Maggie made this with pheasant. I substituted that with duck.
Ingredients
1 | Olive oil |
1 | Duck (Main) |
3 sprigs | Fresh thyme |
1 | Orange, juiced and zested |
1 | Butter |
2 Tbsp | Juniper berries |
1 splash | Verjuice, and 1 tablespoon |
2 | Fennel bulbs |
1 Tbsp | Sugar |
1 pinch | Salt |
1 | Capers |
1 to taste | Ground black pepper |
Directions
- Marinate a medium-sized duck in olive oil, thyme sprigs, the juice and zest of one orange and 2 tablespoons of juniper berries.
- After a few hours sear off the duck in butter in a heavy based pan.
- Cut the legs off the frame and roast these with the duck body in a medium oven, adding any remaining marinade. Unlike a pheasant, the duck will give a lot of fat.
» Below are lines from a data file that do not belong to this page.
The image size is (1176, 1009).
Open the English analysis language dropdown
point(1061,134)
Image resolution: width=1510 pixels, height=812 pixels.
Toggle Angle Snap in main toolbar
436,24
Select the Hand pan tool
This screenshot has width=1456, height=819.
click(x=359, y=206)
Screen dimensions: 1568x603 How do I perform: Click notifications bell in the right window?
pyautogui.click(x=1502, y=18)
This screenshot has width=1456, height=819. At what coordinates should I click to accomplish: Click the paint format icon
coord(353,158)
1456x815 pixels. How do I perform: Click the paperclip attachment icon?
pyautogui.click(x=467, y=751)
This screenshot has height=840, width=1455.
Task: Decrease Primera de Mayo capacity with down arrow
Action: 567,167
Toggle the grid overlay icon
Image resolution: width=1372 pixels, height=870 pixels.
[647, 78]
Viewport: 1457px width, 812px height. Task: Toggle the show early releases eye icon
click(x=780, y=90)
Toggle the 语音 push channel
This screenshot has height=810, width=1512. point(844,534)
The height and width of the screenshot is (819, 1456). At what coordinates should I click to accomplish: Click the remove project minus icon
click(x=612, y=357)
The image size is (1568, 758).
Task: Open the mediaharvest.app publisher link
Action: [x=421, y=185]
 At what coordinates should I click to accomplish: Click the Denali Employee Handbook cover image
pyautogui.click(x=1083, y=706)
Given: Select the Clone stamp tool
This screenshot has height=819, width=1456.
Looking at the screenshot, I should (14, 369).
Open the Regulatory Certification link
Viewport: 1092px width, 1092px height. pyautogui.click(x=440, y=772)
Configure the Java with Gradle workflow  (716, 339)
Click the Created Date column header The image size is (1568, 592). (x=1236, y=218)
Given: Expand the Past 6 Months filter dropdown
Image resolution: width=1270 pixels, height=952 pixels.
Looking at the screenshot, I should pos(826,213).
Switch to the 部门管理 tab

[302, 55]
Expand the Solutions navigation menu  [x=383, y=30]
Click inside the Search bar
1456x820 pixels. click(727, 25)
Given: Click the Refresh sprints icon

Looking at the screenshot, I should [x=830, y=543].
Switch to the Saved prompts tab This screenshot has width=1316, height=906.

Drain this off during the cooking to achieve a crisp skin. Cook till the duck is still "pink", at least 20 minutes.
- Remove the meat from the pan, drain on paper towels and rest.
- Remove the duck breasts and slice. Slice the meat off the legs, splash with verjuice and keep warm.
- Slice fennel bulbs into crescents. Melt some butter in a heavy-based pan. When butter is nut brown turn the heat down and add some olive oil. Sprinkle in a tablespoon of sugar, then add the sliced fennel. Season with salt and cook until lightly caramelised.
- Drain the oil and butter off the pan, add some capers, black pepper and a tablespoon of verjuice and reduce the liquids. Keep warm.
- Make a salad base of bitter leaves, radicchio, sorrel, whitlof and rocket. I also like to add some cos for a fresh crunch contrast.
- Arrange the duck and caramelised fennel across this. Dress with a good olive oil and serve. Maggie made a hot dressing to pour over this with some reduced pheasant (duck) stock. I think there is enough going on with the duck and fennel juices to not need to do this.